Están muy bien los hijos. Pero convengamos
en que los niños –que son los hijos
de los demás– resultan odiosos.
Yo, personalmente, me siento incómodo,
nervioso e inseguro ante ellos. Son gente que
reacciona de las más raras maneras. Muchas
veces pasó que me correspondía,
en el asiento del lado en un bus o en un avión,
uno de esos pequeños monstruos de ojos
grandes que lo observan a uno en silencio y
con la boca abierta mientras la mamá
conversa con la vecina en el puesto de más
allá. Queriendo congraciarme con el inquietante
espía de tres años, le hice una
mueca (me avergüenza confesarlo y me sonrojo
al solo pensar en ello), le guiñé
un ojo o le sonreí grotescamente. Pero,
lejos de provocar una respuesta de simpatía
en el niño, lo que hice fue espantarlo
y suscitar primero un terremoto de sollozos
y enseguida un llanto estridente y descarado.
El epílogo fue siempre el mismo: La mamá
se volteó asustada por el berrido del
pequeño, éste me señaló
mientras balbuceaba –entre mocos y lágrimas–
cosas ininteligibles, y la madre acabó
rescatando su pequeño Frankestein y alzándolo
en los brazos con una mirada digna. En esos
momentos, colorado hasta las orejas y objeto
de todas las miradas, quise que el avión
se cayera o que al bus se lo tragara la séptima.

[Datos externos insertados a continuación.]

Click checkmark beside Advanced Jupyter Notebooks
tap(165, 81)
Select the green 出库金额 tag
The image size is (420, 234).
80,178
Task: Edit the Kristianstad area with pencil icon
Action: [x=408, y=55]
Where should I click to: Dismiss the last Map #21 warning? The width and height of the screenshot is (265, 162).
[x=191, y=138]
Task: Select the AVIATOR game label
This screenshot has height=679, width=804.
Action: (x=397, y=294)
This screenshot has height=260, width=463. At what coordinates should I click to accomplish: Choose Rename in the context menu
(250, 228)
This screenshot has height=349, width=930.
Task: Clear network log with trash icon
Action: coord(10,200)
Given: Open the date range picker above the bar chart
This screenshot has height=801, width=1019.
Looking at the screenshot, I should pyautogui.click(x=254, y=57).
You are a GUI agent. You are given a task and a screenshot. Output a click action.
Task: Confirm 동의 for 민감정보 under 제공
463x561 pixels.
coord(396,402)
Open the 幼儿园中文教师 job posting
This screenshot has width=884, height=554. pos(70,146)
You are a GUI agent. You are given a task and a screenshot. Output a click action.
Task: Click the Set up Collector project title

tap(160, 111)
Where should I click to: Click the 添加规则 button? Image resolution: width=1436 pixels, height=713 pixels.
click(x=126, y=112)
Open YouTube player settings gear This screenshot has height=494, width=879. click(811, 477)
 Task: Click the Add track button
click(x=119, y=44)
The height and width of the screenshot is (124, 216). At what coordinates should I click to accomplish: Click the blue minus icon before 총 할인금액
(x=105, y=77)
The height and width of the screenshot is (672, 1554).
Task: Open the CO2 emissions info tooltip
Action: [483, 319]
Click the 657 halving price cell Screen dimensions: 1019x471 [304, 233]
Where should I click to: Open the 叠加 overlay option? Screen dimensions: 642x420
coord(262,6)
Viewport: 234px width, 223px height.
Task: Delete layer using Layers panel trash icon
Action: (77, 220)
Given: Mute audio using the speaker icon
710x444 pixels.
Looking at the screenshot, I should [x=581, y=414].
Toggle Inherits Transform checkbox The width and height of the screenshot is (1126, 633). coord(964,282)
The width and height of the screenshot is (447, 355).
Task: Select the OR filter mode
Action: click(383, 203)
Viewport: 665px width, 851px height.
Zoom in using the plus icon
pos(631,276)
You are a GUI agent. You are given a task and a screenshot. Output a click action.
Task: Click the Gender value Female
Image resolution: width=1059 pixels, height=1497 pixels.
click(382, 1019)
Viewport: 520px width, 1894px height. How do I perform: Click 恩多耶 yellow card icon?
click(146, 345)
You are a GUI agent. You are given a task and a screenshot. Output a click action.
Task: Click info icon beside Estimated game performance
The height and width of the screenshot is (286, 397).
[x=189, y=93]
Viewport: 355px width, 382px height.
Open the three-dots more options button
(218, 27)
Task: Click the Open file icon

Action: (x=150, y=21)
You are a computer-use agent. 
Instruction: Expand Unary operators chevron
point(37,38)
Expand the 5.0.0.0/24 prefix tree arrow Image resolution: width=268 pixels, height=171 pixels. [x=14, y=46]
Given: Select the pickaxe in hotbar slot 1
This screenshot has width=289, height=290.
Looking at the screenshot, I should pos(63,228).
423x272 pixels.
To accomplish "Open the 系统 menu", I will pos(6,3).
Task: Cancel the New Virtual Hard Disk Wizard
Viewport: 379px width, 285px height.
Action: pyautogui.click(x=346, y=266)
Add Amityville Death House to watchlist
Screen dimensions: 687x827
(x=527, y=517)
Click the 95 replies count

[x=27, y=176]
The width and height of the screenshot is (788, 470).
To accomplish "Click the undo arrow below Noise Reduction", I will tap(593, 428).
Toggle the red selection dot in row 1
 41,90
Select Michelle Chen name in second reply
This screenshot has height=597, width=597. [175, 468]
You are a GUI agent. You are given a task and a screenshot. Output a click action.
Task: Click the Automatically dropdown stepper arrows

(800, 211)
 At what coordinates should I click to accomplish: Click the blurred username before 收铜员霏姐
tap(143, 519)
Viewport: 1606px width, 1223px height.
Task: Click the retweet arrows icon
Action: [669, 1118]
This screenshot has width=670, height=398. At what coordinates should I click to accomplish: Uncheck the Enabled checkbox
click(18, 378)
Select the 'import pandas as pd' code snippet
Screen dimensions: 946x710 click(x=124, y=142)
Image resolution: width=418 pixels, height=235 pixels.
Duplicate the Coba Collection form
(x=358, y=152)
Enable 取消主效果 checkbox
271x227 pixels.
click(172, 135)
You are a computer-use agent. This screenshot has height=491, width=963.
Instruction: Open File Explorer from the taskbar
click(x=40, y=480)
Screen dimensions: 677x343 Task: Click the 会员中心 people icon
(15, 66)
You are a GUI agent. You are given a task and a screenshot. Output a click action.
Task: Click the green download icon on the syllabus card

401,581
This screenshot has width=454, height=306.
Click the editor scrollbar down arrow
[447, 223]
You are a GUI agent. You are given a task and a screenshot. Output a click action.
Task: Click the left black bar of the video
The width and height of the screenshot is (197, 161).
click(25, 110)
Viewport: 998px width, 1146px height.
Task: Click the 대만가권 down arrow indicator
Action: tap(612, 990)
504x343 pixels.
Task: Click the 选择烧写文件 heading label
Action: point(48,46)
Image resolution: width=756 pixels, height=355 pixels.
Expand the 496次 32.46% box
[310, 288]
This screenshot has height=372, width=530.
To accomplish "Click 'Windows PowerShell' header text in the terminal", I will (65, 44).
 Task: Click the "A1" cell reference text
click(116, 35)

Precisamente me mortifica esa facilidad que
demuestran los niños para la lágrima.
Lloran por
todo. Si la comida no es de su agrado, berrean
que parte el alma. Si los padres quieren ir
a cine, lanzan chillidos para hacer pensar a
los vecinos que los están quemando con
una plancha; [...] ¿Cómo puede
le mundo cifrar sus esperanzas en gentes que
adoran la compota fría de hígado
con mermelada? También son monotemáticos:
si les gusta un chiste, una mueca, una pequeña
pantomima, la harán repetir mil veces.
Y en todas las ocasiones se reirán y
pedirán otra. Hasta que el adulto indefenso
y desesperado, pone fin a la función.
Entonces vienen los pucheros, los sollozos,
el berrido...
Los niños son sucios. Comen mocos, juegan
con lo que encuentran en los pañales,
se pipisean en los pantalones, se chupan el
dedo gordo del pie. Los niños son sapos;
acusan, cuentan los secretos, anticipan las
sorpresas, revelan los escondites. Los niños
padecen el terrible vicio de la sinceridad.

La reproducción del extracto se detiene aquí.